TaqMan Multiplex Real-time PCR Assay for Crimean-Congo Hemorrhagic Fever Virus Diagnosis Using Armored RNA Technology

Abstract

Background: Crimean-Congo hemorrhagic fever virus (CCHFV) is a highly lethal virus that causes hemorrhagic fever in humans and is endemic in many countries, including Iran. Therefore, fast, accurate, and reliable diagnosis is crucial for patient management and outbreak control. Objectives: This study aims to optimize a TaqMan multiplex real-time RT-PCR for the rapid and specific diagnosis of CCHFV. Methods: In this study, the L (NC_005301.3) and S (NC_005302.1) fragments were used as reference sequences for blast analysis. The L and S sequence segments of CCHFV with more than 90% identity from different areas were downloaded from the Genbank database. Primers and probes were designed based on the best-conserved regions of CCHFV L and S sequence segments.

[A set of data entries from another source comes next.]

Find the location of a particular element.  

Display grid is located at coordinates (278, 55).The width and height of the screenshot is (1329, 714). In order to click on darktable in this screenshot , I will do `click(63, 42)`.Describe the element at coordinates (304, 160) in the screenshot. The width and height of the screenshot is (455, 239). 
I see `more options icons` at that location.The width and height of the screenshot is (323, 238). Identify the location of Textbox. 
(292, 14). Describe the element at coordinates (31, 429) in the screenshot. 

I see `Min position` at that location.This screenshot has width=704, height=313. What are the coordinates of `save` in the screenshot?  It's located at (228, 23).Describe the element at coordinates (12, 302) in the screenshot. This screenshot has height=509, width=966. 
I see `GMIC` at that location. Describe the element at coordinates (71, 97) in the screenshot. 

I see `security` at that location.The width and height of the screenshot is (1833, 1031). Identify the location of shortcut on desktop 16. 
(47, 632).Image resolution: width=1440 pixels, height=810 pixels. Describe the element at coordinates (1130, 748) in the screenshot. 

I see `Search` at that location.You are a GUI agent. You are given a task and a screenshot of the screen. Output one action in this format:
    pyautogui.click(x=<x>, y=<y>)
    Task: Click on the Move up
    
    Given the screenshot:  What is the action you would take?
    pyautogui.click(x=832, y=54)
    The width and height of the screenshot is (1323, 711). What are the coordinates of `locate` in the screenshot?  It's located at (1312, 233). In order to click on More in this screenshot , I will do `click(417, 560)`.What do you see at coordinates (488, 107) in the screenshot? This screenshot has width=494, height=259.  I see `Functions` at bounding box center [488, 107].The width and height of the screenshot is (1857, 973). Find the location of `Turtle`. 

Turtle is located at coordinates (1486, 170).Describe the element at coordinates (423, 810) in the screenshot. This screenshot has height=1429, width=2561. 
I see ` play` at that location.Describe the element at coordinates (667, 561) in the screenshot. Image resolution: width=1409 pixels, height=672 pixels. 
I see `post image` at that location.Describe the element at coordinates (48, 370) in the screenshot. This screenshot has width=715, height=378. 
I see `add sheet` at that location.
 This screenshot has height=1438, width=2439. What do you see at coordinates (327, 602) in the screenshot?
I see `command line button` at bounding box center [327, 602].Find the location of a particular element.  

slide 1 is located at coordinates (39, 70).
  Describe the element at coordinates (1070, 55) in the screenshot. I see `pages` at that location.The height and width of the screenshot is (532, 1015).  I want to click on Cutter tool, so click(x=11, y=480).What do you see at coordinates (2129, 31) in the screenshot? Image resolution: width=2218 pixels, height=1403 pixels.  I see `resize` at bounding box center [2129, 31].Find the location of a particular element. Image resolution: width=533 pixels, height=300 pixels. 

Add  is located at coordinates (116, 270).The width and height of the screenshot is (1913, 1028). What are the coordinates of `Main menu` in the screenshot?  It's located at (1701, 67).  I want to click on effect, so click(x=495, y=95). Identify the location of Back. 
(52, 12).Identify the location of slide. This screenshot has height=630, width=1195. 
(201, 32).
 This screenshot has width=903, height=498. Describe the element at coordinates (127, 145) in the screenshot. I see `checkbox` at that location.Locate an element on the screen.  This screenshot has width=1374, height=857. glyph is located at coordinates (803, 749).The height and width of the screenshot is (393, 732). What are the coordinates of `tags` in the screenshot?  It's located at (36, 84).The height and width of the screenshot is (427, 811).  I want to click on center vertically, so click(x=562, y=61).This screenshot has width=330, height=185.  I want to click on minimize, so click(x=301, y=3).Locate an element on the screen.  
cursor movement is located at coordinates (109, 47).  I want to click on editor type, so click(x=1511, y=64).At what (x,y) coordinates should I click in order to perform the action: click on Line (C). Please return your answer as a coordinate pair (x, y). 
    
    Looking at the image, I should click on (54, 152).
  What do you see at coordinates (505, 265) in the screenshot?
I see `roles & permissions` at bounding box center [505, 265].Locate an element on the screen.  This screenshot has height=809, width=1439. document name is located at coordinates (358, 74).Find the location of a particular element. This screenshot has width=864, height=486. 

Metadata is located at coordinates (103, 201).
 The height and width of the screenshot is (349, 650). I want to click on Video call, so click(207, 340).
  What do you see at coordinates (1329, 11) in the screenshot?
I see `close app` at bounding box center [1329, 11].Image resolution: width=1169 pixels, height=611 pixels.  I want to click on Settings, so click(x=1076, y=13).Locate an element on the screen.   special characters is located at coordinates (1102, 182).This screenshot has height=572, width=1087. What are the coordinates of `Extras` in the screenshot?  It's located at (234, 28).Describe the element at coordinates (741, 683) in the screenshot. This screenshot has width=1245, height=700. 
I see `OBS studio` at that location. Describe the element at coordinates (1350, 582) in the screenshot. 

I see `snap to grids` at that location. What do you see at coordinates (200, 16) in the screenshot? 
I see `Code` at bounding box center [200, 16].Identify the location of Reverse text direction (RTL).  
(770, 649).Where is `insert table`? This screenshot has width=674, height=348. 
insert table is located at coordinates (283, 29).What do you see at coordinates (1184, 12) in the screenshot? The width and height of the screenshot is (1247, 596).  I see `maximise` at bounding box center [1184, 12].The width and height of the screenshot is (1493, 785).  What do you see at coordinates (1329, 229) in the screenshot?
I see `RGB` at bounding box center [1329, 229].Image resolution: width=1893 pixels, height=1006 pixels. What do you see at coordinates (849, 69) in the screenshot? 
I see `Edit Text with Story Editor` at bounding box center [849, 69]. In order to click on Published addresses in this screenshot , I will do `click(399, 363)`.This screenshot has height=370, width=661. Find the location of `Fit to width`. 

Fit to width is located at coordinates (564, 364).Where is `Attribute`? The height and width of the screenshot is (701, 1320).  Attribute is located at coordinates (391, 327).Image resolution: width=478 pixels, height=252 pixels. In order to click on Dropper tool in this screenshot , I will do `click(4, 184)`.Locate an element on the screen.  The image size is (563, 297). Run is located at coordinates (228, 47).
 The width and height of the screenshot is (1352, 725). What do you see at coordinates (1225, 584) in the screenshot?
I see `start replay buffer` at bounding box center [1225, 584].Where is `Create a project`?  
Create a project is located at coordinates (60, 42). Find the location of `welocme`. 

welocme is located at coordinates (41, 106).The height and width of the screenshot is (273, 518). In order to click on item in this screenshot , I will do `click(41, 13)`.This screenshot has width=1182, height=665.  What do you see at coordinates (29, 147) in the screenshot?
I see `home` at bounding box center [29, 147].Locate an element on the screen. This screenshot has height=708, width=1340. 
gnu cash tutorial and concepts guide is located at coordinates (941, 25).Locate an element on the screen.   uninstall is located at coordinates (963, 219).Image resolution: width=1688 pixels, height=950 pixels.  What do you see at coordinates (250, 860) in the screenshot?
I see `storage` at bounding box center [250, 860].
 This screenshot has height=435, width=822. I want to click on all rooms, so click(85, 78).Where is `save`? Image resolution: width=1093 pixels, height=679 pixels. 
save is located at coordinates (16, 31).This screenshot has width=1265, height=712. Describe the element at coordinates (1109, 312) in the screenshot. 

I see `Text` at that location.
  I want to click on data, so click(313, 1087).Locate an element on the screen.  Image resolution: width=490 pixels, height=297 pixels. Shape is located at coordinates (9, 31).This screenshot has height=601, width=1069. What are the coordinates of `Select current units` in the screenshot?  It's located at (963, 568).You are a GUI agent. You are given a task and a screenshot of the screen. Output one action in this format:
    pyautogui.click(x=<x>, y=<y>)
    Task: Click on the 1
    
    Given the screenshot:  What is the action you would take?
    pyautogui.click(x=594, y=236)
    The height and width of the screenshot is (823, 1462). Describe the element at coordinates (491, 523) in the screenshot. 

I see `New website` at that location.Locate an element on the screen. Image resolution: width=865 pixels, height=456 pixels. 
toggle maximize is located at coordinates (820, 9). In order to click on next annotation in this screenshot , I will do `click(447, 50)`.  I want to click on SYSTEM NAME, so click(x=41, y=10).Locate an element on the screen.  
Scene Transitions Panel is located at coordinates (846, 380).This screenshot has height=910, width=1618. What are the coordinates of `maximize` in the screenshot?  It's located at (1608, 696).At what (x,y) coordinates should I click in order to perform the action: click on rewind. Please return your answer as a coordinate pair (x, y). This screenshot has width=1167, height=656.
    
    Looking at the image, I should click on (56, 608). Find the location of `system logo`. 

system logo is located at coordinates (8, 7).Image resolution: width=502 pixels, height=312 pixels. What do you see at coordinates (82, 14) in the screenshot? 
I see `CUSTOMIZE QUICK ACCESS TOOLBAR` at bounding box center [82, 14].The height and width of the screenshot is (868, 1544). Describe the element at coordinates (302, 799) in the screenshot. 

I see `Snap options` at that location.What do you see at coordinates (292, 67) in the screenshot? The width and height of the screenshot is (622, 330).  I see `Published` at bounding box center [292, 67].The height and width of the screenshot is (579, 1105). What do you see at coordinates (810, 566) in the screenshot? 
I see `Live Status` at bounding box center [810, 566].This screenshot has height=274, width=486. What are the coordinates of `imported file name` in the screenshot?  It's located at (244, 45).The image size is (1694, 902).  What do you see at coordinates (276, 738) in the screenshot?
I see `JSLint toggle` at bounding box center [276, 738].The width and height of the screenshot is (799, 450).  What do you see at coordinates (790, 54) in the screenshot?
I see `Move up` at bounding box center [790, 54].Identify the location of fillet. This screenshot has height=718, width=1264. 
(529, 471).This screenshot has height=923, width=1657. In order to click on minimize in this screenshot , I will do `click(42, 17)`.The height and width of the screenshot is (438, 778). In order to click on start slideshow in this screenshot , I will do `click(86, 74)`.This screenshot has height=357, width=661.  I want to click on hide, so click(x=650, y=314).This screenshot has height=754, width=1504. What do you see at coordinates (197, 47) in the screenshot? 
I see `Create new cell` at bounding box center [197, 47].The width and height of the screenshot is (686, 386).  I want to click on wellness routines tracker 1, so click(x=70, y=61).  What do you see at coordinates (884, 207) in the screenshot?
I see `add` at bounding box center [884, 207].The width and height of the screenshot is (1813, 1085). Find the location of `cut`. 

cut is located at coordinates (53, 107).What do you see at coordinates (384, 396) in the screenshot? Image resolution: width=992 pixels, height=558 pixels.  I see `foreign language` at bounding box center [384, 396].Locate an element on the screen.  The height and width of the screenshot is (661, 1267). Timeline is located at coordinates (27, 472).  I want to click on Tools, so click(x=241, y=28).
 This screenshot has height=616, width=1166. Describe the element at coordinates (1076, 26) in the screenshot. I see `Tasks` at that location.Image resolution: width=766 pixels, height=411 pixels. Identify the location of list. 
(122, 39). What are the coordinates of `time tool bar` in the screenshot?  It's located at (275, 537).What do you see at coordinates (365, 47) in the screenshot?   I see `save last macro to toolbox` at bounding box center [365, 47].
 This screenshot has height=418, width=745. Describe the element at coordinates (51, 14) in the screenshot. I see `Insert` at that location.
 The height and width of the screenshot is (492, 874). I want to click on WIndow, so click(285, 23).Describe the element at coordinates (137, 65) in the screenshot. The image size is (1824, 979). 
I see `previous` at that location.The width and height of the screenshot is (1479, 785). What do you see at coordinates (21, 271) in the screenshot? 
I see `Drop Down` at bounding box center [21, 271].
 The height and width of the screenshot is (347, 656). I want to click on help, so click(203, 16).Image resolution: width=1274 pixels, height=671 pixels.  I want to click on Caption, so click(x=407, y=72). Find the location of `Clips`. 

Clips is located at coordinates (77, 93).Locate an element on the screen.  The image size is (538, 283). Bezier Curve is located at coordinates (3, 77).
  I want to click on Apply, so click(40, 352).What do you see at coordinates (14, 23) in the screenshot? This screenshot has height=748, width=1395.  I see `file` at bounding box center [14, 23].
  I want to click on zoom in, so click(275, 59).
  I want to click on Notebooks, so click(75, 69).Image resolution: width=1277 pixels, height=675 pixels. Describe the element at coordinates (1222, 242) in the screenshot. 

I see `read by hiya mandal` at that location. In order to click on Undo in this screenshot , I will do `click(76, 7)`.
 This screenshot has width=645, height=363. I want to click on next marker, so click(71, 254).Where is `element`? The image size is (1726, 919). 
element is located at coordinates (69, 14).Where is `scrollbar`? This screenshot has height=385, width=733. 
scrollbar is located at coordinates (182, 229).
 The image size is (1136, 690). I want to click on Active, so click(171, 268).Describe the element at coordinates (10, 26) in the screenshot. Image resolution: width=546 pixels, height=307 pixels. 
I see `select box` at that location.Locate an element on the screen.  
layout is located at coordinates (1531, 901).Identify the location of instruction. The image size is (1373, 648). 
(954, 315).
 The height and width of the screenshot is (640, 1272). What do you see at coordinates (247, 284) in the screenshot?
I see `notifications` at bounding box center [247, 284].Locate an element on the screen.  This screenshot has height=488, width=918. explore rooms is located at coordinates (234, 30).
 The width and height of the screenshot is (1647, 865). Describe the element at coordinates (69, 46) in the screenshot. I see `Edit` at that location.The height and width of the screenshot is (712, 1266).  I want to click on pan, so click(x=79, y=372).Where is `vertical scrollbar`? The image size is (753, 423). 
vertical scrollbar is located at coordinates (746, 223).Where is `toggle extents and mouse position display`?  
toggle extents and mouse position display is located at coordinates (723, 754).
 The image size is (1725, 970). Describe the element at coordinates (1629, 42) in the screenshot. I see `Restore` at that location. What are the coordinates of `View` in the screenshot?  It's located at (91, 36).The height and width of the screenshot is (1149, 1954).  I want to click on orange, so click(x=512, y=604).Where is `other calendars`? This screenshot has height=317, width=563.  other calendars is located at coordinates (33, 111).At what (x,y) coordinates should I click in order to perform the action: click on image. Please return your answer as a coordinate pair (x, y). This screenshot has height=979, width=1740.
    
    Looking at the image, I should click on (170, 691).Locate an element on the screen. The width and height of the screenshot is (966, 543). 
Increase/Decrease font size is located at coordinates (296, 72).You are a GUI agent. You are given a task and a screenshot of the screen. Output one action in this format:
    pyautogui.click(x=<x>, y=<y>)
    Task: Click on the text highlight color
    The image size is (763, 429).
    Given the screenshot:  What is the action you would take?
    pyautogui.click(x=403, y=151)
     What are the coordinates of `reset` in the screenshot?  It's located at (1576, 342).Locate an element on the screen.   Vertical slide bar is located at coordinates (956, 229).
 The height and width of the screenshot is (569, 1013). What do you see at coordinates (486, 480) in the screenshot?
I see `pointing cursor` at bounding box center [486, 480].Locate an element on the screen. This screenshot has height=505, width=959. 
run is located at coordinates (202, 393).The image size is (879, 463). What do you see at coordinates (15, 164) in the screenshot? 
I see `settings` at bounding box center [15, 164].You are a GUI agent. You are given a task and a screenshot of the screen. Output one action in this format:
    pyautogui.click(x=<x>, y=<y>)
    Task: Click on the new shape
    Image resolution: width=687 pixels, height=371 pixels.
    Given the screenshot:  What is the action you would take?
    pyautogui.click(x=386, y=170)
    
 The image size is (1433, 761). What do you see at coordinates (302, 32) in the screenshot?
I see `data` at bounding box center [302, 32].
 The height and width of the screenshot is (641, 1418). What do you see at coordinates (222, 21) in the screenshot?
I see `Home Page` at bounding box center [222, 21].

To construct the plasmid, a 1751 bp fragment from the MS2 phage that was previously amplified using cloning primers was inserted into the pET-32a plasmid. The S and L segments of the CCHFV, which were 110 bp and 135 bp, respectively, were inserted downstream of the MS2 phage sequence from HindIII to NotI. The Viral-like particles (VLPs) were produced in Escherichia coli, strain BL-21(DE3), in the presence of 1 mM Isopropyl β-D-1-thiogalactopyranoside (IPTG). The stability of VLP particles was confirmed in the presence of the ribonuclease enzyme. The fabrication of VLPs was approved by transmission electron microscopy (TEM) with negative staining (1% phosphotungstic acid). To validate the specificity of the primers and probes sequences, we compared them to the NCBI database and tested them experimentally using extracted DNA and RNA samples from healthy subjects and an infectious panel. Results: The VLPs showed complete resistance in the presence of the ribonuclease enzyme, and the TEM results confirmed that the VLPs were correctly produced. The TaqMan multiplex real-time RT-PCR confirmed that the primers and probes were designed correctly and were completely specific to the CCHFV. The limit of detection (LOD) of the multiplex assay for the L and S genes was one copy of the VLPs per µL. Conclusions: This TaqMan assay is reliable for amplifying CCHFV due to its design on conserved regions of the CCHFV sequences, which have minimal variability and high specificity.